Failed work orders may be retried depending on configuration. When a retryable failure occurs, the work order enters RETRY_PENDING status with a scheduled retry time based on exponential backoff. A background task runs every 10 seconds, resetting RETRY_PENDING work orders to PENDING once their retry time has elapsed.

Stale claims are automatically detected and reset. If an agent claims a work order but fails to complete it within the configured timeout (due to crash or network partition), the broker resets the work order to PENDING, allowing another agent to claim it.

Data Retention

Brokkr maintains extensive data for auditing, debugging, and compliance purposes. Different data types have different retention characteristics based on their importance and storage requirements.

Immutability Pattern

Deployment objects use an append-only pattern that preserves complete history. Objects are never modified after creation—updates create new objects with higher sequence IDs, and deletions create deletion markers rather than removing data. This approach enables precise audit trails and potential rollback to any previous state.
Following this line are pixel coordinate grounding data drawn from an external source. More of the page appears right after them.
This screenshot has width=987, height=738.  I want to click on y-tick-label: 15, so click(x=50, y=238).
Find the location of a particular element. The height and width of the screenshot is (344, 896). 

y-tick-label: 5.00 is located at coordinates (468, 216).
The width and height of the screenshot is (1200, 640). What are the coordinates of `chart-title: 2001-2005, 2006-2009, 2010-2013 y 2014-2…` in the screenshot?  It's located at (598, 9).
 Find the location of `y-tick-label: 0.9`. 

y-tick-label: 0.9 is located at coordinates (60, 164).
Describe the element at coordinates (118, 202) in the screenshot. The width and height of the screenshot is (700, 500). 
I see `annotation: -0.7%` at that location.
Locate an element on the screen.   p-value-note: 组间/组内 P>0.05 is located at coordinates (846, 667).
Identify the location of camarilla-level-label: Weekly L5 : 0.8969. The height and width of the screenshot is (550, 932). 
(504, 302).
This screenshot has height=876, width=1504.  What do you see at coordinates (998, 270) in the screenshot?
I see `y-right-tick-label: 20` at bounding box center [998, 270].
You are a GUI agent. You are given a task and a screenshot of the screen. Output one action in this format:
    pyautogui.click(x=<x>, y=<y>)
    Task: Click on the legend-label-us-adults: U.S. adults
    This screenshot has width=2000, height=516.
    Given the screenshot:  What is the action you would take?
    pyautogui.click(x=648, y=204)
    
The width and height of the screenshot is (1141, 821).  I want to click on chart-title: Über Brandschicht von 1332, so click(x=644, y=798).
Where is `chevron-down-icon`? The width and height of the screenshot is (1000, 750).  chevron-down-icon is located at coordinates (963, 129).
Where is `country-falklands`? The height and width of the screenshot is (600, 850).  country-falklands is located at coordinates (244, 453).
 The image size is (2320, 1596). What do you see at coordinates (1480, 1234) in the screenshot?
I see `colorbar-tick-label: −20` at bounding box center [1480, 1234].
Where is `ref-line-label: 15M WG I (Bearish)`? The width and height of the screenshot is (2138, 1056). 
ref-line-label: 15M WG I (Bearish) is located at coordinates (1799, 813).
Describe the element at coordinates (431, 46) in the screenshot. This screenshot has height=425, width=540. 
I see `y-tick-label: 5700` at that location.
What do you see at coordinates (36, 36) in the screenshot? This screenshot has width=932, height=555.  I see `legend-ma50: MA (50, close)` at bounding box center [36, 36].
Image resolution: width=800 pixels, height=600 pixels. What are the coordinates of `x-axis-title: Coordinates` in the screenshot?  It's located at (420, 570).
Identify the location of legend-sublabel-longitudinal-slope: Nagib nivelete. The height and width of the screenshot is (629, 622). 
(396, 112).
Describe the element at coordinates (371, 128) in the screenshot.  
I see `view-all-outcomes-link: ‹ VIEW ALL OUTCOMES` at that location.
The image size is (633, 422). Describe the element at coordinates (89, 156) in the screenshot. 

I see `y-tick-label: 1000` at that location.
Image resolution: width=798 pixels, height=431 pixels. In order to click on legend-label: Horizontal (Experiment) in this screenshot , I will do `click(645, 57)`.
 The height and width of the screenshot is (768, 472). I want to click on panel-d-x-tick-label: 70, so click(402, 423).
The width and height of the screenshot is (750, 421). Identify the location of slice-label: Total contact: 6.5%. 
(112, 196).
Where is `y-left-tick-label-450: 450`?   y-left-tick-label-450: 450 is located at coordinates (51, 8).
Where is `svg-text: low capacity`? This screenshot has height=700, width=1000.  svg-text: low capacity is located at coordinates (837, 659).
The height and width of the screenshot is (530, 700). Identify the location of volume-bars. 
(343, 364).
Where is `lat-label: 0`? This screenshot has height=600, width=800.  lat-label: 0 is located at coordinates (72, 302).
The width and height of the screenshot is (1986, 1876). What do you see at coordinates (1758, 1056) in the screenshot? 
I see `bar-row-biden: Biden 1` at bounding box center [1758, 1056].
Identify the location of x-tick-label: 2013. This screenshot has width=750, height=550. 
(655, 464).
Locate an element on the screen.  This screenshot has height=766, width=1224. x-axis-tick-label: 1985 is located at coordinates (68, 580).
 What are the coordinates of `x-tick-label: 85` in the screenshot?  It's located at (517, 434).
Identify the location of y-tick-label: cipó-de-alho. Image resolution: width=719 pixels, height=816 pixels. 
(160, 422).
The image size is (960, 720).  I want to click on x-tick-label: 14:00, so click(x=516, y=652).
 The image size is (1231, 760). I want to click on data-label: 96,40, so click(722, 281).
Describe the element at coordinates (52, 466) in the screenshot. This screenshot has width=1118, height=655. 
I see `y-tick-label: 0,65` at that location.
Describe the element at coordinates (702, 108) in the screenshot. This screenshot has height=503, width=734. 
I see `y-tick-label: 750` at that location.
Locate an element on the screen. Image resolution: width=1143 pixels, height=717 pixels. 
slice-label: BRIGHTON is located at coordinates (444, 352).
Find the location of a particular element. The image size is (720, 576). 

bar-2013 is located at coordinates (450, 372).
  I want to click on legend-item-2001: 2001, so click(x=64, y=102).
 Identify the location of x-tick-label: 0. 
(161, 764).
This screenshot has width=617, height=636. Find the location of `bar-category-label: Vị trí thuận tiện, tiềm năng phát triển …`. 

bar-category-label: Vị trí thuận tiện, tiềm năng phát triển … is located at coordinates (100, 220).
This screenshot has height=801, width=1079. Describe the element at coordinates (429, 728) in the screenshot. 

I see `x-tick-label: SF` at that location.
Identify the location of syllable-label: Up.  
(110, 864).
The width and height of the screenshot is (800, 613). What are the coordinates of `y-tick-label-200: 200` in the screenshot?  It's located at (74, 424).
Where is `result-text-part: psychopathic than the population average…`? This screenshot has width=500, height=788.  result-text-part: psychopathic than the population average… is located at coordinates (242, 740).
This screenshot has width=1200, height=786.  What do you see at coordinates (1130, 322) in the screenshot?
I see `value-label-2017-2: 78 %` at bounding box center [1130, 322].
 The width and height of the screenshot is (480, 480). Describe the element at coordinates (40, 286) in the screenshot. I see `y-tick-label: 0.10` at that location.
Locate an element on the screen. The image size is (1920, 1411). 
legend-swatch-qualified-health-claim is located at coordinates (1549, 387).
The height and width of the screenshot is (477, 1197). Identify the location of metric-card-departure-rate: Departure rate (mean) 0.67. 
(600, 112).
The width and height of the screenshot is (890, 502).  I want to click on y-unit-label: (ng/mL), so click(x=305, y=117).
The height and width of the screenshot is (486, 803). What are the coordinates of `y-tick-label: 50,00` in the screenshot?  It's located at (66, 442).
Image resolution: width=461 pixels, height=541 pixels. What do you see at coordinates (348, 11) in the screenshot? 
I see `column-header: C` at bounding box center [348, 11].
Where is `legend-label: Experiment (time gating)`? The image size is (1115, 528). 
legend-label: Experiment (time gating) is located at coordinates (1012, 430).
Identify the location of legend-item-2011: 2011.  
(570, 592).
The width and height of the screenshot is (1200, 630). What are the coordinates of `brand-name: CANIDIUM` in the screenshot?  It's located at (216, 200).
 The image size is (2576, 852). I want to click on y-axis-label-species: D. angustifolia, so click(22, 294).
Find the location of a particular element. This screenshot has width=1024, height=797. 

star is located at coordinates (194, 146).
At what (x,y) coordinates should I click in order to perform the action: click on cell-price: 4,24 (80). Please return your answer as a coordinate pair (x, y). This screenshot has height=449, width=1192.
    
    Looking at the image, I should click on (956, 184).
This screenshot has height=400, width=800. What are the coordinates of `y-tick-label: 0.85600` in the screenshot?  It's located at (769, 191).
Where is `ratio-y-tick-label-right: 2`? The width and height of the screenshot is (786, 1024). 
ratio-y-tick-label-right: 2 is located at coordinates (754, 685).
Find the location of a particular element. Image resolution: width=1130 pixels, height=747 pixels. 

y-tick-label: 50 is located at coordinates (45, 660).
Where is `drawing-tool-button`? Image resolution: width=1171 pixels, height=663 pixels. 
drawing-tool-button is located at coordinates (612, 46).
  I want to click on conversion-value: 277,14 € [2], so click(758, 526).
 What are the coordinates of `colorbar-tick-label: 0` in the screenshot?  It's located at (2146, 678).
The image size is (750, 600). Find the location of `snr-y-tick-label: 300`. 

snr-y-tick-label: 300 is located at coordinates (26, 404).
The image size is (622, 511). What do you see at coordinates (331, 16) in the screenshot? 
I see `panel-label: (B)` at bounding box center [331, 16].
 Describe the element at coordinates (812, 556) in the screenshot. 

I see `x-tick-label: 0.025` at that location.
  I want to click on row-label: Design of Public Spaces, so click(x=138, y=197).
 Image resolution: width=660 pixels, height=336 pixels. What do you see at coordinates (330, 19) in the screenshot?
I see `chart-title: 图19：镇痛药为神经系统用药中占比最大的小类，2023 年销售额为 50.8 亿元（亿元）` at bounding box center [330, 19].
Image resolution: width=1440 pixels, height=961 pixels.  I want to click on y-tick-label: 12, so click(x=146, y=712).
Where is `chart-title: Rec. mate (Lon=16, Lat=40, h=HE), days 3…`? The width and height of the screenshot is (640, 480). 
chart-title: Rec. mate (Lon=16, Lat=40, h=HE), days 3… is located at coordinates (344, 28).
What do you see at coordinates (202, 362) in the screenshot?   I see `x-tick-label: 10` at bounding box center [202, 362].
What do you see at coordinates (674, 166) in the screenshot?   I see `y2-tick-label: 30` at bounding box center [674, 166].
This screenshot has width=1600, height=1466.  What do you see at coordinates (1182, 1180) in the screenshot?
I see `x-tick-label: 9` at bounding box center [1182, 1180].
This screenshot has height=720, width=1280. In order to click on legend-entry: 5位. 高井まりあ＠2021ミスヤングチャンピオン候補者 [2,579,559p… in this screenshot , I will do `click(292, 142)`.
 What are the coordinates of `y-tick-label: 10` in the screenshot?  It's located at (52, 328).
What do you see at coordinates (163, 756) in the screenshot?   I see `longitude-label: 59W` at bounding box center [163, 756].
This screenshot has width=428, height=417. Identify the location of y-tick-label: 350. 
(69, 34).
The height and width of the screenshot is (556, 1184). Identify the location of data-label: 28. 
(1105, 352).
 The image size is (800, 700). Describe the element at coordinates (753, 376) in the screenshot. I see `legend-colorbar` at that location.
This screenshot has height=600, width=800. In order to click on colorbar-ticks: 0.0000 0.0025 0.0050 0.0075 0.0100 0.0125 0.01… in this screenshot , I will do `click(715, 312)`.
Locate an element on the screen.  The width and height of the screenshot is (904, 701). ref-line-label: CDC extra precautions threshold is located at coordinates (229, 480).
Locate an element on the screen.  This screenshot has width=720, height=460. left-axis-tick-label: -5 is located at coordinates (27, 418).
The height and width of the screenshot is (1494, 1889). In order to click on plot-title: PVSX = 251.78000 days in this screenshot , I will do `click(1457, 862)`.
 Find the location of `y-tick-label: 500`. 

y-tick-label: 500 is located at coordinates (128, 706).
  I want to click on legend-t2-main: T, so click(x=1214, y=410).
The deleted_at timestamp implements soft deletion across most entity types. Queries filter by deleted_at IS NULL by default, hiding deleted records from normal operations while preserving them for auditing. Special “include deleted” query variants provide access to the full history when needed.

Retention Policies

Data TypeDefault RetentionCleanup Method
Deployment objectsPermanentSoft delete only
Agent eventsPermanentSoft delete only
Webhook deliveries7 daysBackground cleanup task
Audit logs90 daysBackground cleanup task
Diagnostic results1 hourBackground cleanup task

Background tasks run at regular intervals to enforce retention policies. The webhook cleanup task runs hourly, removing deliveries older than the configured retention period. The audit log cleanup task runs daily, removing entries beyond the retention window. Diagnostic results have a short retention period (1 hour by default) as they contain point-in-time debugging information.

Sequence ID Tracking

Agents track the highest sequence ID they have processed for each stack, enabling efficient incremental fetching. When an agent reconnects after downtime, it requests only objects with sequence IDs higher than its last processed value. This mechanism ensures reliable delivery of all updates while minimizing network traffic and processing time.

The GET /api/v1/agents/{id}/target-state endpoint leverages sequence tracking to return only unprocessed objects, reducing response size for agents managing large deployments.